▶ _Kutipan Terpilih_
TEMPO.CO, Jakarta - Wakil Ketua Pusat Halal Universitas Gadjah Mada (UGM) Nanung Danar Dono menyebut informasi yang beredar di media sosial terkait peredaran beras plastik adalah hoaks. Nanung mengatakan manakala informasi itu benar maka saat beras dari plastik dikukus mustahil bisa mengembang atau berubah wujud menjadi nasi.
"Jika memang benar ada, maka saat dipanaskan ia hanya akan berubah menjadi beras plastik panas, bukan berubah menjadi nasi," ujarnya pada Rabu, 11 Oktober 2023 dilansir dari situs UGM.
Dia menjelaskan polimer plastik saat dipanaskan atau dikukus hanya akan berubah menjadi plastik panas, bahkan jika terlalu panas akan mengkerut bukan malah mengembang.
Nanung menyampaikan jika ada orang yang membuat video menggenggam nasi lantas dibentuk bola padat lalu bisa memantul saat dilempar, maka hal itu bukan berarti mengindikasikan nasi tersebut terbuat dari plastik.
Menurut dia, hal tersebut mengindikasikan bahwa nasi memiliki kandungan non-starch polysaccharides (NSP) atau karbohidrat non-patinya tinggi.
Hal serupa juga dapat terjadi terutama pada jenis beras yang memiliki kandungan amilopektin dan amilosa tinggi semacam beras ketan atau glutten rice atau stiky rice.
"Itulah sebabnya mengapa lemper itu saat digigit sangat liat berbeda dengan arem-arem yang terbuat dari beras biasa," kata dia.
Nanung menjelaskan industri nasi palsu, telur palsu, ikan (tempura) palsu, kobis palsu, sayur palsu sesungguhnya memang ada di Jepang dan di Cina.

▶ _Daftar Tugas_
(a) Tuliskan kembali bagian teks tentang hoaks beras plastik, mulai dari "Hal serupa juga" sampai dengan "dan di Cina.". Ganti "lemper" dengan "wajik".
(b) Lanjutkan teks tentang hoaks beras plastik setelah kalimat terakhirnya.

▶ _Data Masukan_
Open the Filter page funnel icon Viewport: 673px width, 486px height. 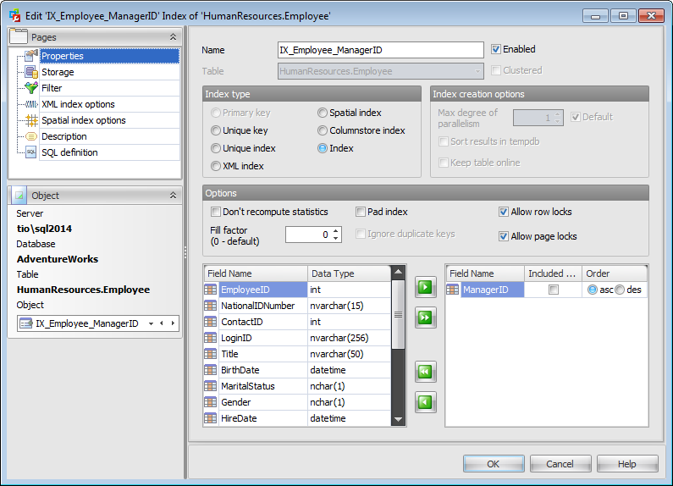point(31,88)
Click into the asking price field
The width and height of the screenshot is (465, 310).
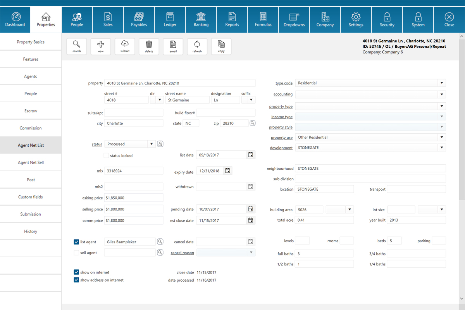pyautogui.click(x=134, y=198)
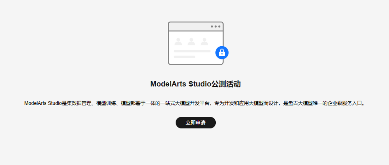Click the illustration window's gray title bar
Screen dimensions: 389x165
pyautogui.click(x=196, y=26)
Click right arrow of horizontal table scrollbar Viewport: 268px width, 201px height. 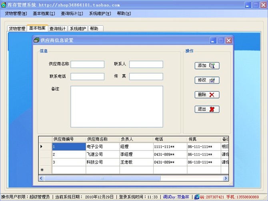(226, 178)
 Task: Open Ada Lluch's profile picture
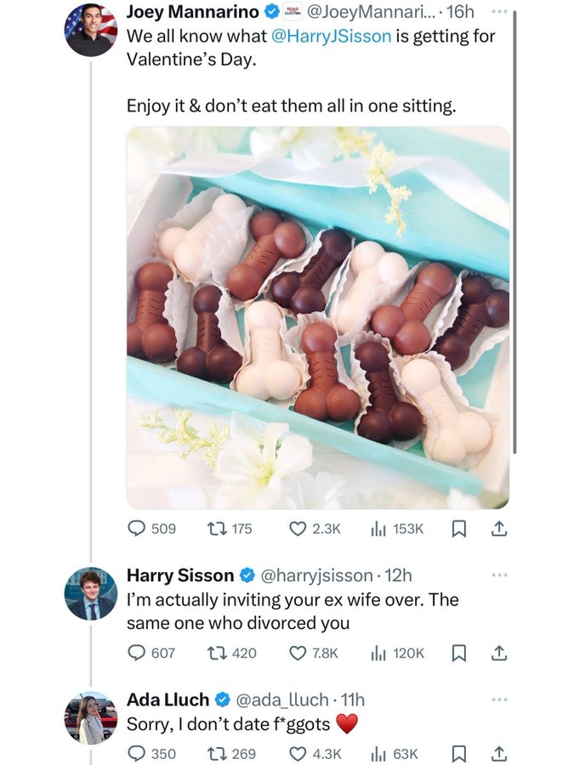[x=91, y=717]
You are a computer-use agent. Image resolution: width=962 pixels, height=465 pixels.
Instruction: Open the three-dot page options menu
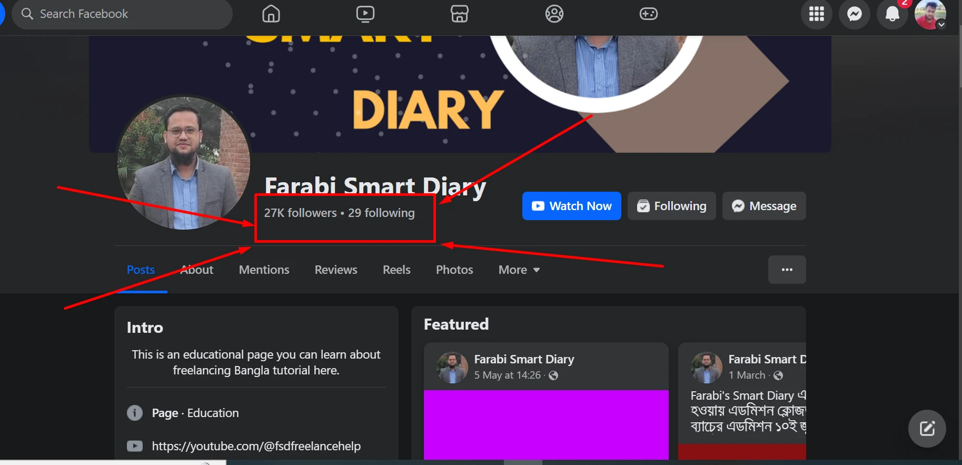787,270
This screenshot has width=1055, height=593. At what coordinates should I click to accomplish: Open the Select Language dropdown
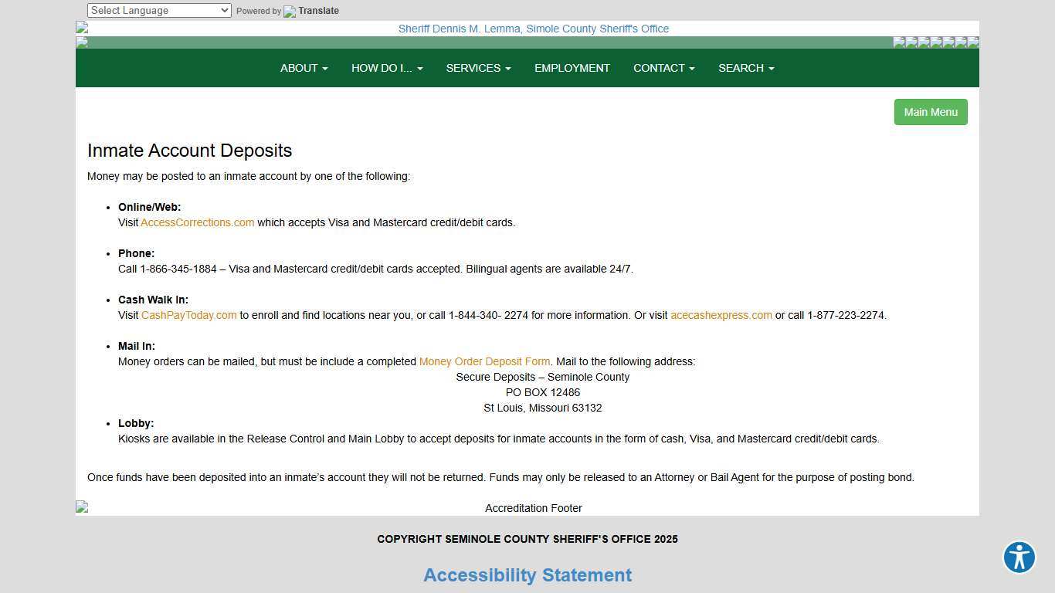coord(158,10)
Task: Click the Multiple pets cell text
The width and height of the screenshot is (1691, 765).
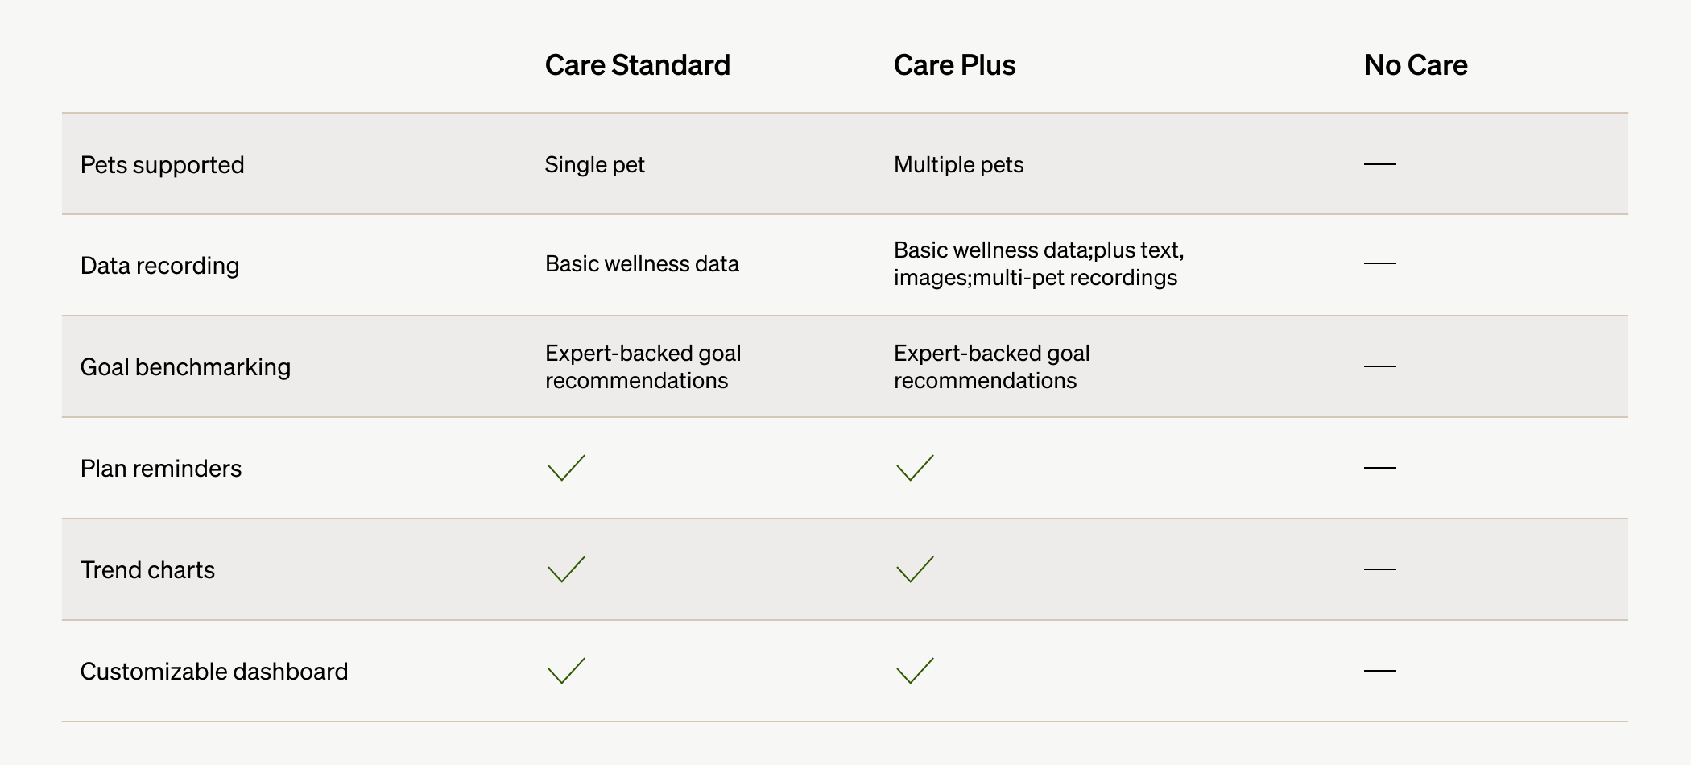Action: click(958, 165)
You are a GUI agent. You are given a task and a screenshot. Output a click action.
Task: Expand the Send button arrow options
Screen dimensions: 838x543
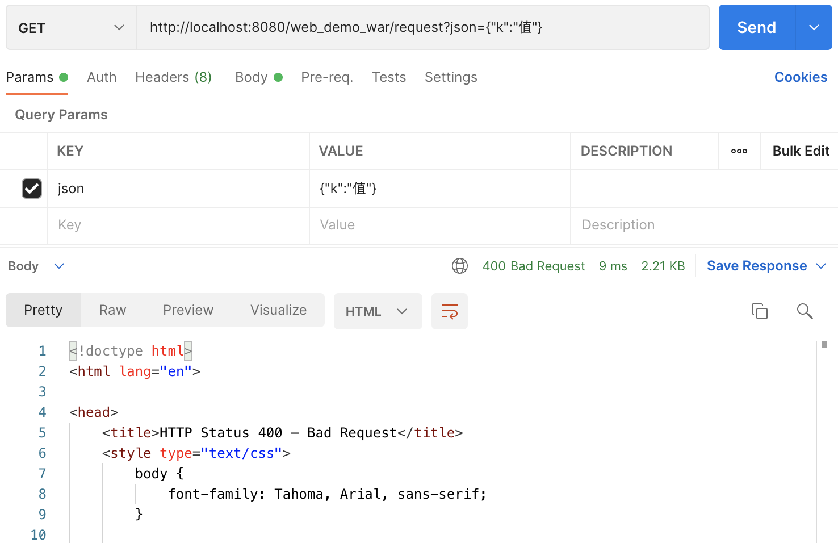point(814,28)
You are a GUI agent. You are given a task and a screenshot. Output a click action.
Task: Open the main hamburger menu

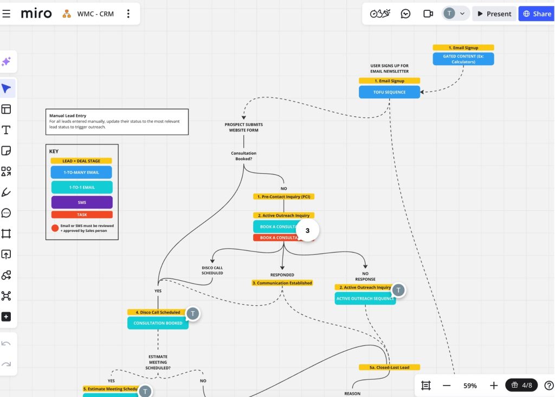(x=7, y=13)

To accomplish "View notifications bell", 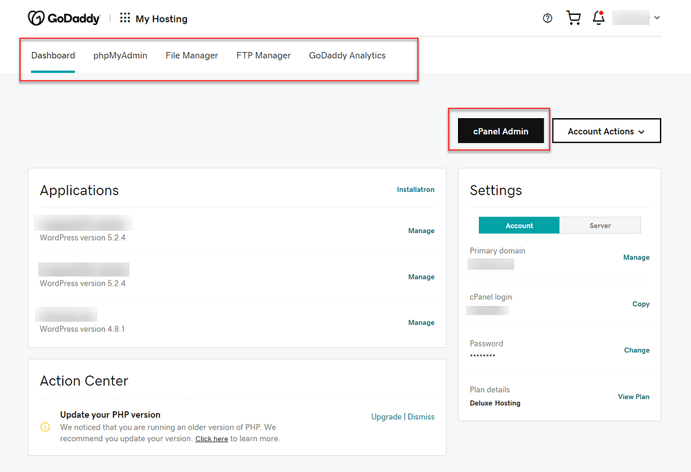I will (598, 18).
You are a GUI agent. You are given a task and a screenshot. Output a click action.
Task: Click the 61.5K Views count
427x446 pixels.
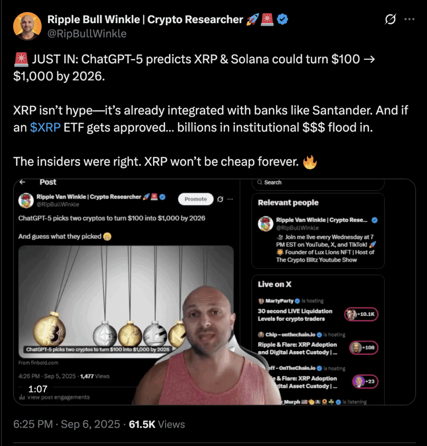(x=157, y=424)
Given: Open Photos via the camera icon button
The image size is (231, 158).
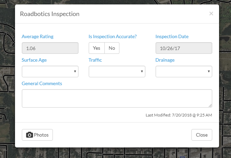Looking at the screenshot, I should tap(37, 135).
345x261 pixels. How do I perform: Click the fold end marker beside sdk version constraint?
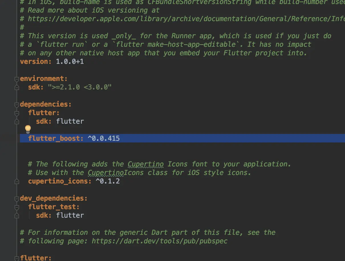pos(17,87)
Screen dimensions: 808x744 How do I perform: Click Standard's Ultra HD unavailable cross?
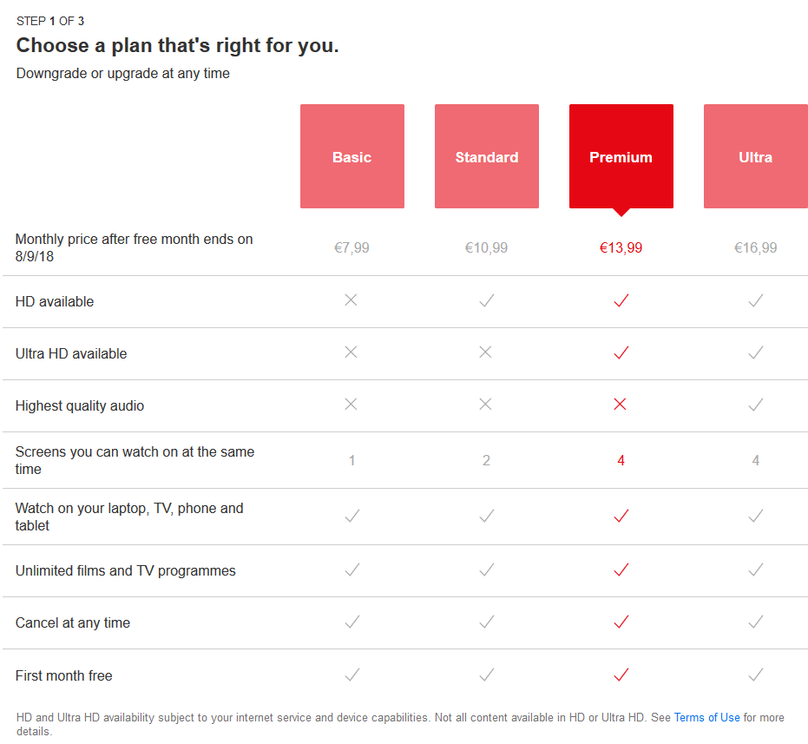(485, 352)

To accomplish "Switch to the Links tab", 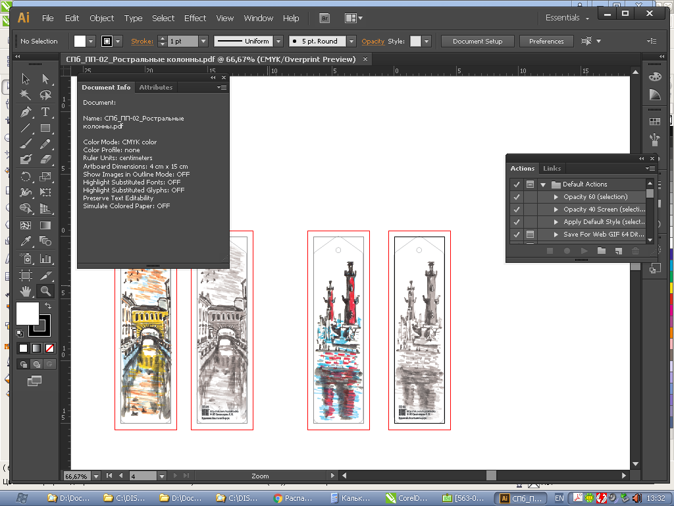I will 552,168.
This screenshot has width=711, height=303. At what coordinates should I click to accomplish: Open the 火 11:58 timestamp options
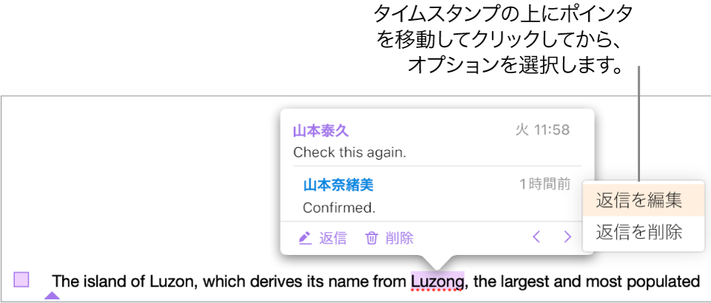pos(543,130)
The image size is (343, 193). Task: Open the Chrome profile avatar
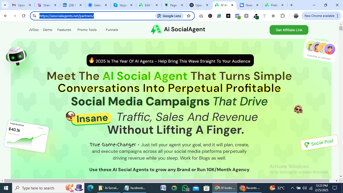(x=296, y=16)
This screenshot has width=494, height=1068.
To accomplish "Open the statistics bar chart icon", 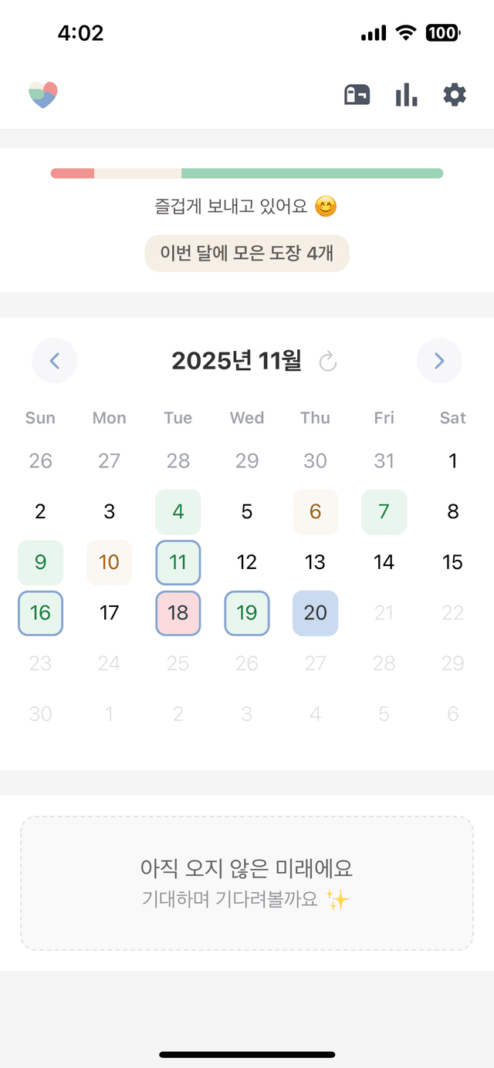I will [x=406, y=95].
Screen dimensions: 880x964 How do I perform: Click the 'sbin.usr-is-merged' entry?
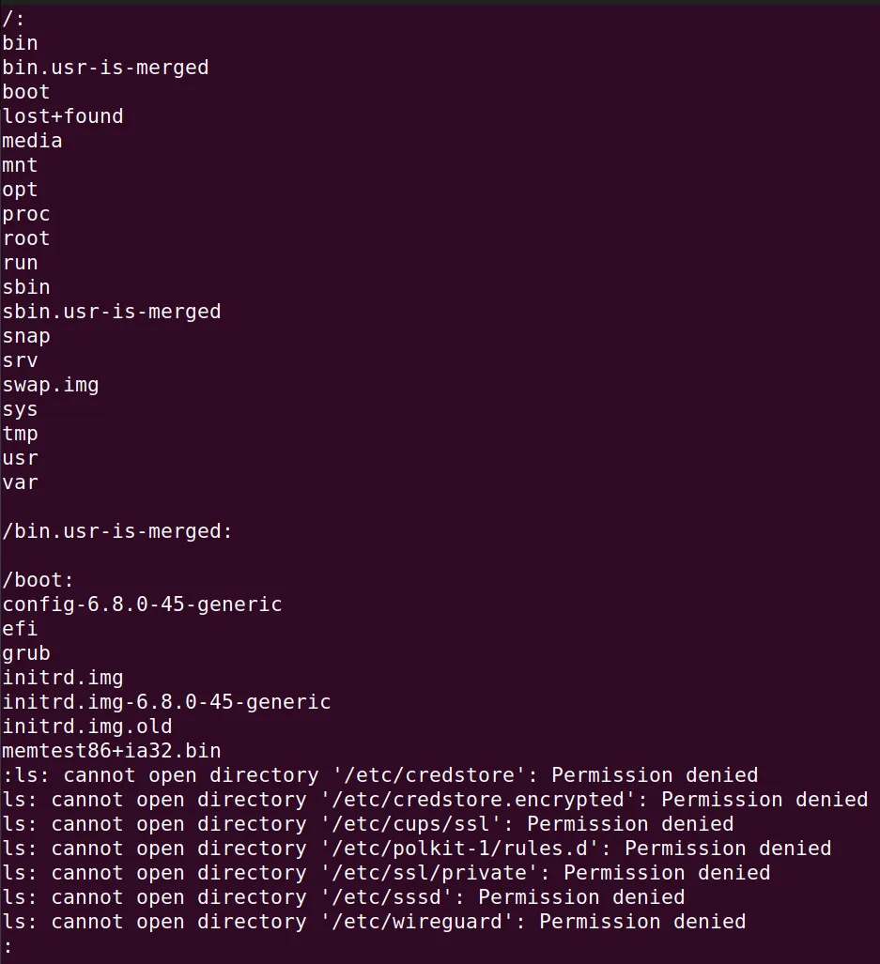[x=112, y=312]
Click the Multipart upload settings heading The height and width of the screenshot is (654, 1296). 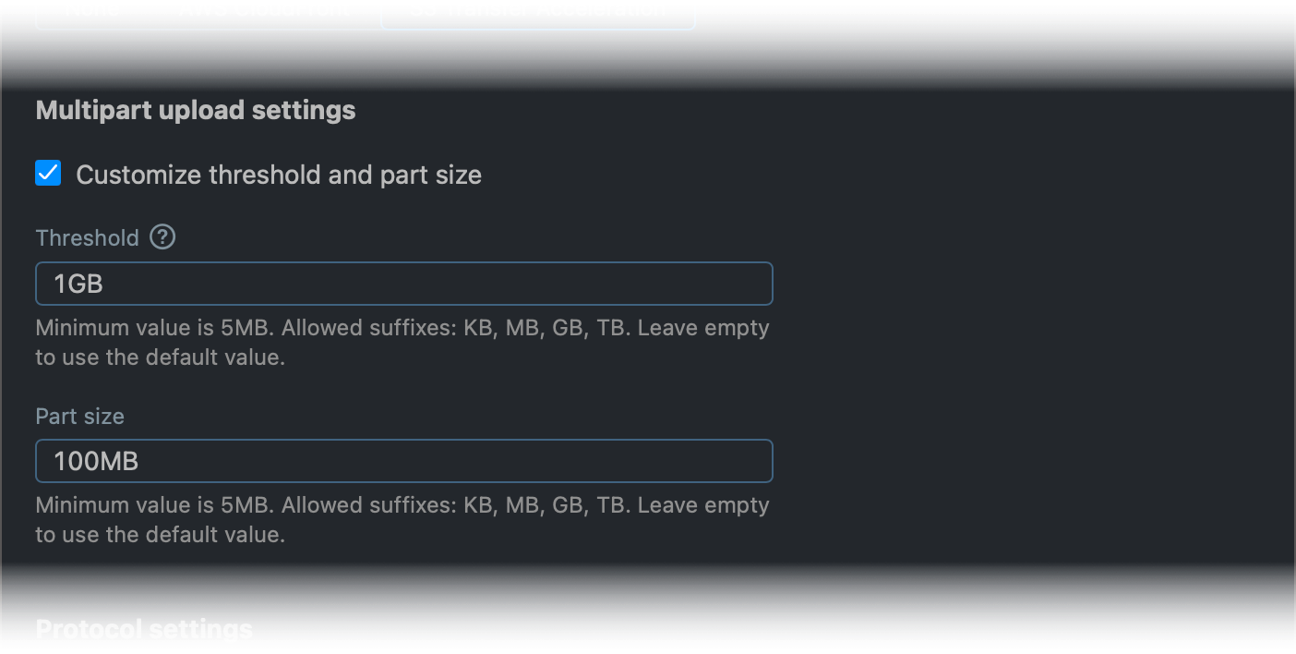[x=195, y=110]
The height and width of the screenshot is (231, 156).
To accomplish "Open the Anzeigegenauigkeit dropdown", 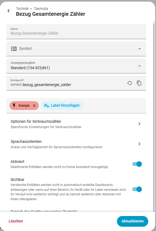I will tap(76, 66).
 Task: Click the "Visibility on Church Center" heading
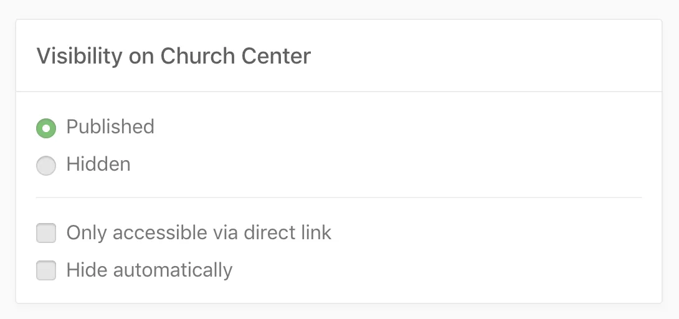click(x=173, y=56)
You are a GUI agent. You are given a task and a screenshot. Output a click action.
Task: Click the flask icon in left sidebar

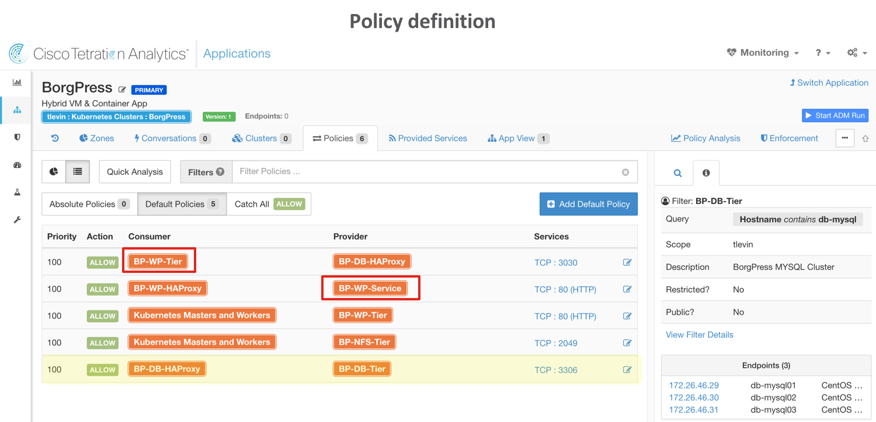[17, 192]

▶ _Jawaban Tugas_
(a)
Hal serupa juga dapat terjadi terutama pada jenis beras yang memiliki kandungan amilopektin dan amilosa tinggi semacam beras ketan atau glutten rice atau stiky rice.
"Itulah sebabnya mengapa wajik itu saat digigit sangat liat berbeda dengan arem-arem yang terbuat dari beras biasa," kata dia.
Nanung menjelaskan industri nasi palsu, telur palsu, ikan (tempura) palsu, kobis palsu, sayur palsu sesungguhnya memang ada di Jepang dan di Cina.

(b)
Meski begitu, lanjut dia, produk-produk tersebut sebatas sebagai bahan displai menu masakan di depan restoran siap saji dan bukan untuk dikonsumsi.
Di Jepang, Cina atau Thailand banyak ditemui restoran yang memajang menu masakannya dengan produk-produk semacam itu.
"Sekali lagi, itu sekadar untuk contoh berbagai menu yang dijual, bukan untuk dikonsumsi pembelinya," kata dia.
Oleh karena itu, Nanung Danar Dono meminta netizen membiasakan diri mencari klarifikasi kebenaran sebuah berita yang sedang viral di media sosial serta tidak terburu-buru menyebarkannya.
"Ini penting agar kita tidak membuat gaduh dan tidak ikut menyebarkan kebohongan ke publik (masyarakat). Mestinya pantang bagi kita membuat atau ikut-ikutan menyebarkan berita bohong di media sosial, atau dimana pun kita berada," kata dia.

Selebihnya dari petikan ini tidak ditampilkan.